10 de Julho de 2007 às 02:00:00, por Ana Marcela

A Máxima, com 2,6%, mantém nesta última vaga do Bareme Imprensa a liderança do segmento das femininas mensais em termos de audiência, seguida de perto pela Activa que fixa a sua audiência em 2,5%. Valores que significam uma variação homóloga positiva do título da Edimpresa de 31,58%.A maior subida homóloga percentual, no entanto, é a verificada na Vogue. A publicação da Cofina sobe as suas audiências de 0,9% para 1,4% (tanto face a igual período do ano passado como relativamente à vaga anterior) o que representa uma subida de 55,56%. A Cosmopolitan foi outro dos títulos, desta feita da Edimpresa, que subiu as suas audiências homólogas de 1,5% para 2%, o que representa uma subida de 33,33%.
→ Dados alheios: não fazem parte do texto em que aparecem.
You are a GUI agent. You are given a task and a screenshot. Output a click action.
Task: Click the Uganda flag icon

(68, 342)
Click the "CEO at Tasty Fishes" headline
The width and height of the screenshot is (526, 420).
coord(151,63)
De resto, o segmento das mensais femininas com 8,3% apresenta, uma variação positiva, tanto homóloga como relativamente à vaga anterior, de 16,9% e 12,16%, respectivamente, tendência positiva que atinge todos os títulos mencionados no Bareme sem excepção.
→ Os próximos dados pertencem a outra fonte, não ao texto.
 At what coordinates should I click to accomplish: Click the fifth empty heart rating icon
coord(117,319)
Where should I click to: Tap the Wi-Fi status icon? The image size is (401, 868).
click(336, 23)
O segmento de revistas de Sociedade vê crescer na comparação homóloga as suas audiências de 11,3% para 12,6%. A revista Flash é o único título do segmento dos referidos no Bareme que assinala uma variação homóloga negativa (-6,25%), já na comparação com a vaga anterior o título da Cofina sobe a suas audiências, variando positivamente em 15,38%.
Vip e Lux são os títulos do segmento que apresentam as maiores variações percentuais homólogas, com a publicação da Impala a subir 40% (sobe de 1,5% para 2,1%) e a da Media Capital Edições 37,04% (sobe de 2,7% para 3,7%).
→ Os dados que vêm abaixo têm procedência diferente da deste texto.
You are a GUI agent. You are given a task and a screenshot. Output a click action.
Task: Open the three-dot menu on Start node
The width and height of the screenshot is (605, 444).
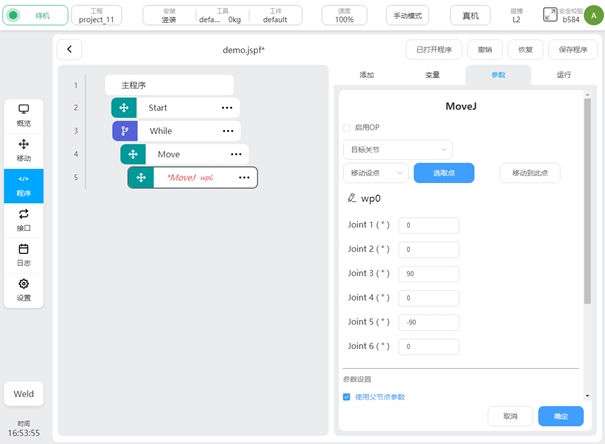pos(227,108)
Na liderança do segmento e reforçando-o surge a Nova Gente que apresenta 6,7% de audiência nesta última vaga do Bareme, seguida de perto pela Caras com 6,6%.
Nas masculinas, o cenário já não é tão positivo. Quando feita a comparação homóloga o segmento cai de 6,4% de audiência para 6,2%, o que representa uma queda de 3,13%. Uma tendência de descida que afecta dois dos títulos masculinos citados no Bareme (Maxmen e Men's Health) na ordem dos 10%, sendo a excepção a FMH que, pelo contrário, vê a sua audiência reforçada passando de 2,6% para 3,3%, um crescimento de 26,92%.